Arrange two cameras in close proximity to a subject. Then press record. Close-Up is both a formal exercise and a video series taking a literal close look at Pittsburgh artists in performance. See more in this series here.
This is the third of a three-part series. Watch part 1 here and part 2 here.

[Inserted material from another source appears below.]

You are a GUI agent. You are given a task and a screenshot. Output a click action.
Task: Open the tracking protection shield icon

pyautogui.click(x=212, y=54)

Fellow Pittsburgh poet Lori Jakiela described Jason Baldinger’s 2014 collection of poetry The Lower Forty-Eight, from Six Gallery Press, as “street-wise, Pittsburgh-hearted, [and] big-river-throated” and “the book you’d get if Kerouac and Whitman loaded into a Pinto and hit the road with iced-down six-packs on the back seat and a bobble-head Neruda on the dash.” Baldinger has published a rather large catalog of work in the past few years: In addition to The Lower Forty-Eight, he has released a chapbook, The Studs Terkel Blues (Night Ballet Press), as well as the anthologies Lipsmack! (Night Ballet Press), Good Noise (Thrasher Press), and Free Monster Poems About Monsters(Hyacinth Girl Press). His work has been featured in The New Yinzer, Shatter Wig Press, Blast Furnace, B.E. Quarterly, Fuck Art, Let’s Dance, WISH Publications, Green Panda Press, and Lilliput Review. If you crave more of the energetic gravel in his voice, three works exist as audio books on Bandcamp.
In the third of a three-part Close-Up mini-series, we capture Baldinger in performance of “Dial S for Sonny,” a poem that shifts through time as well as through the personal, the factual, and the possible.